Use Coconut Oil for Skin as a Beautifier and a Healer
You will read a great deal about coconut oil for skin on this site, because it is one of the oils I use most often. Internally and on the skin, coconut oil is a well-loved and highly useful oil. I recommend using extra virgin, organic and unrefined coconut oil for skin best results. It has a soft, smooth texture and the deep, distinctive scent of coconuts.
Coconut (Cocos nucifera) thrives in the tropics and is a traditional moisturizer for skin and hair. The oil is extracted from the inner flesh of the coconut and is produced in India, Sri Lanka, Malaysia and Indonesia.
Coconut oil is 90% saturated fat with almost half of that as lauric acid. Lauric acid can kill some bacteria and is antifungal as well, making coconut oil for skin a wonderful antiseptic. Practitioners of Ayurvedic medicine and traditional healers in India use coconut oil as a base for many medicinal preparations for treating skin diseases.
The saturated fat content of coconut oil keeps it as a solid under 76 degrees F and a liquid above that. I find it best to store in an open mouth container so that I can always access it when I want it. I remember when I was first started to make natural products and I made a coconut oil based hair balm. I used a pretty blue glass bottle and mixed it up with some rosemary essential oil. Later I realized it had solidified and I couldn’t use it when I needed it! Ha, lesson learned.
The properties that make coconut oil for skin so useful are:
• It is a “dermal penetration enhancer” meaning that it easily permeates the skin.
• A light oil with a slightly drying quality
• It is used alone and can be blended with other natural skin care oils and essential oils, used in creams, salves and hair and lip balms.
• Contains antiseptic properties
Coconut Oil for Skin Issues Ranging from Burns to Flaky Skin
- Coconut oil is an effective burn wound healing agent, allowing for faster healing without complications. It is both an anti-inflammatory and antiseptic.
- It is one of the most effective oils for acne, as a cleansing oil or moisturizer.
- Coconut oil has been shown to treat Atopic Dermatitis, including infected dermatitis, with a reduction in activity of bacteria, fungi and viruses, including Staphylococcus aureus.
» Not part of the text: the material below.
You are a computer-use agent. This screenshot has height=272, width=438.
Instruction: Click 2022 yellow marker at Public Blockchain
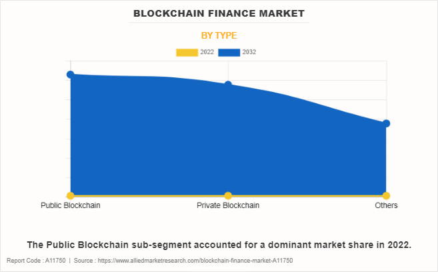tap(70, 195)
For this purpose, apply two times per day for 4 weeks to affected area.
- Prevents free radical formation, promotes healing and gives youthful, soft, healthy appearance to the skin. As a general moisturizer, use coconut oil alone. Apply a small amount and dab off excess.
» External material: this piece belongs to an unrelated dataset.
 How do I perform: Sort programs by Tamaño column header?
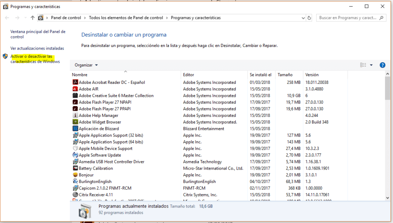point(285,75)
- Coconut oil can prevent age spots, wrinkles, and other age blemishes
- Soothes wounds, rashes, warts and athlete’s foot
- Coconut oil is a moisturizer for mild to moderate xerosis. Xerosis is a common skin condition which basically means dry, rough, scaly and itchy skin. One study showed significant improvement with use of extra virgin coconut oil. For this purpose use twice per day for 2 weeks.
- As an oil massage for infants, a traditional practice in India, it is shown to increase weight gain. Additionally, it improves skin barrier function (preventing water loss which causes dry skin) and thermoregulation. It is recommended to do the infant massage four times per day for 5 minute intervals.
A randomized double-blind controlled trial comparing extra virgin coconut oil with mineral oil as a moisturizer for mild to moderate xerosis. Dermatitis. 2004 Sep;15(3):109-16. Agero AL, Verallo-Rowell VM. Accessed from http://www.ncbi.nlm.nih.gov/pubmed/15724344
Oil Massage in Neonates: An Open Randomized Controlled Study of Coconut versus Mineral Oil. Department of Neonatology, LTM Medical College and General Hospital, Sion, Mumbai, India. 2005. Sankaranarayanan, Mondkar, Chauhan, et al.
Novel Antibacterial and Emollient Effects of Coconut and Virgin Olive Oils in Adult Atopic Dermatitis. Dermatitis: November/December 2008 – Volume 19 – Issue 6 – p 308–315. Verallo-Rowell, Vermén M.; Dillague, Kristine M.; Syah-Tjundawan, Bertha S.
Burn wound healing property of Cocos nucifera: An appraisal. Indian J Pharmacol. 2008 August; 40(4): 144–146. Srivastava & Durgaprasad.